「卑怯だよね、言葉の暴力って。外見に傷が残らないから、どれだけ傷ついてるか誰にも伝わらない。あんたも自分がどれだけ人を傷つけてるか自覚ないでしょ? だから、いっそのこと痣ができるくらいボコボコに殴ってくれたらいいのにって、そしたら全部慶のせいにして全部終わらせる口実にできるのにって、ずっと思ってた」

 まるで別人みたいなのんが吐く台詞を聞きながら、違和感を覚えていた。
 あんた、なんて、のんに言われたことが一度もない。
 だけど、オレも、いつものんをなんて呼んでいただろうか。

「まあそういうのがわかる人だったら、あの人が言ったことまんまと信じ込んだりしないよね。ほんとにオレの子か、って。どっちにしろ何かしら言い訳して逃げてたくせに。結局、自分を守って正当化して、優位に立つことしか考えられないんだから。馬鹿じゃないの」

 ああ、そうだ。オレはずっと、おまえと言っていた。
 のん、と最後に呼んだのは、いつだっただろうか。

「モト君たちの前で私のこと馬鹿にするのも、さぞかし気持ちよかっただろうね。私を馬鹿で我儘なクソ女に仕立て上げて、上から物言って。だけど、あんたが幼稚な発言するたびに場の空気がどうなってるか、みんながどんだけ引いてるかわかんない?」

 なんだ、こいつ。誰だよ。オレはこんな奴知らない。
 のんは馬鹿で我儘でだらしなくて全然オレの思い通りにならなくて──だけど明るくて、誰よりも笑った顔が可愛い女の子だったはずだ。

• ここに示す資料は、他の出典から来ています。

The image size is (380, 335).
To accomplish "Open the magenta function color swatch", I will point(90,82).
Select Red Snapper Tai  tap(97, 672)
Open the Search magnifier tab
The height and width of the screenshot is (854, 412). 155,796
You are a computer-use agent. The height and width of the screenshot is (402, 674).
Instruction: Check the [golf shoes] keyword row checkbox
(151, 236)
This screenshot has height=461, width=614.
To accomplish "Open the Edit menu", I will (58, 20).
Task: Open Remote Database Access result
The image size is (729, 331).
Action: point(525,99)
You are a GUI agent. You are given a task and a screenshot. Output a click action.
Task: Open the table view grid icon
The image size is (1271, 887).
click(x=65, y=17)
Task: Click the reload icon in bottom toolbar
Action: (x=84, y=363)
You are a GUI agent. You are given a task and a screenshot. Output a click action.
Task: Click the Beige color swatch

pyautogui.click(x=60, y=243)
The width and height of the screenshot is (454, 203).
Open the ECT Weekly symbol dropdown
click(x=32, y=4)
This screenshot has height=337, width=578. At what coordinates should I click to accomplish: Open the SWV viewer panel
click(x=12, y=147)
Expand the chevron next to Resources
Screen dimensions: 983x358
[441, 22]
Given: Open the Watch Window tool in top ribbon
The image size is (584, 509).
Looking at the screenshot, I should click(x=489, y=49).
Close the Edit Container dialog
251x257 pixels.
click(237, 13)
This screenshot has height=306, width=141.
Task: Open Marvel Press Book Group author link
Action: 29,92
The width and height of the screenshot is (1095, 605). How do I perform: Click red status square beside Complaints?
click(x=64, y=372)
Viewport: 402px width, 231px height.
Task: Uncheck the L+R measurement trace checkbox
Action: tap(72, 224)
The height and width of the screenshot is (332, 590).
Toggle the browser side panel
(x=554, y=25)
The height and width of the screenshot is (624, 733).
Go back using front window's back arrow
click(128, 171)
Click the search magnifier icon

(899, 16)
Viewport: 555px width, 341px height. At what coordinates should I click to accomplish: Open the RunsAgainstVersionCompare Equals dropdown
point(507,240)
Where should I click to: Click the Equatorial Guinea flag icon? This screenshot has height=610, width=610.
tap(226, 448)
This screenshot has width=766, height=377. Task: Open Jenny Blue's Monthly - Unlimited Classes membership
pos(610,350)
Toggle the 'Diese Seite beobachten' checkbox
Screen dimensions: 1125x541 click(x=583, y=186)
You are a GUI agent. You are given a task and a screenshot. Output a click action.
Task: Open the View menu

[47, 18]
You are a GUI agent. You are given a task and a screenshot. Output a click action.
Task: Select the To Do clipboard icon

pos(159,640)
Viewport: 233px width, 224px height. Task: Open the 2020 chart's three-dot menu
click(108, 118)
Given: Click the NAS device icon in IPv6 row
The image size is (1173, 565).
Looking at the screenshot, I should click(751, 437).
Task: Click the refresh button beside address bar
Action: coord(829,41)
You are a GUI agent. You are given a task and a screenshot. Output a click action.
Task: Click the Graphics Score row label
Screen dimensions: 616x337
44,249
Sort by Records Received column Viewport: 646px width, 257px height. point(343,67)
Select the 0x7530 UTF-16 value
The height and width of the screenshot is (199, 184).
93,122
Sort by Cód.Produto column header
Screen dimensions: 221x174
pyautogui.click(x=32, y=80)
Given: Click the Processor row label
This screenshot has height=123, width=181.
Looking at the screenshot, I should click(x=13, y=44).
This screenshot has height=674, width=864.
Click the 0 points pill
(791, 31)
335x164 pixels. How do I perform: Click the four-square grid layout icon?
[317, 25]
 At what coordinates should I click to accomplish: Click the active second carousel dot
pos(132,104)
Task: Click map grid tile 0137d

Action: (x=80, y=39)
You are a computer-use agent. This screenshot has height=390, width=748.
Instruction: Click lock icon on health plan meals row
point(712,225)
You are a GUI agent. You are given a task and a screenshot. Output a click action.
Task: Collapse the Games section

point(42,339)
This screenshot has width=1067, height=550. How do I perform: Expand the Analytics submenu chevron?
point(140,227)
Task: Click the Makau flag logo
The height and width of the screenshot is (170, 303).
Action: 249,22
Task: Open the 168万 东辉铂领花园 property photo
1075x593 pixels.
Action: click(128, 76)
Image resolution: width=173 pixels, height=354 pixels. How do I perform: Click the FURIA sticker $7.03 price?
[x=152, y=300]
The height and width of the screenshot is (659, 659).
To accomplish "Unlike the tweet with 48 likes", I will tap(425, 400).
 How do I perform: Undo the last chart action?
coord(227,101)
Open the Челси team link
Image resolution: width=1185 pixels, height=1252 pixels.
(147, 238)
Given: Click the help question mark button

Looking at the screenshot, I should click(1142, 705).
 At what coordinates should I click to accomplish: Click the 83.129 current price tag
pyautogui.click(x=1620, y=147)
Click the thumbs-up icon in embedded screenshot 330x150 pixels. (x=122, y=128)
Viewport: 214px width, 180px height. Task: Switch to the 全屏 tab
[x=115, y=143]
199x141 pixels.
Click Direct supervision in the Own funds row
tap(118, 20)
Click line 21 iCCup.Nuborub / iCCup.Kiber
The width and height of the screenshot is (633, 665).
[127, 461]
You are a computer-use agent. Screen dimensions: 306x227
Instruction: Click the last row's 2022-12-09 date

 確かにオレも悪いところはあったかもしれない。確かに言い過ぎたときもあったかもしれない。
 だからって、なんでこんな言い方されなきゃいけねえんだよ。

「……けよ」
「何? 聞こえない」
「出てけっつってんだよ!」

 いつもみたいに、謝ってくると思っていた。
 だけどのんはおもむろに立ち上がり、アウターを着て部屋を出た。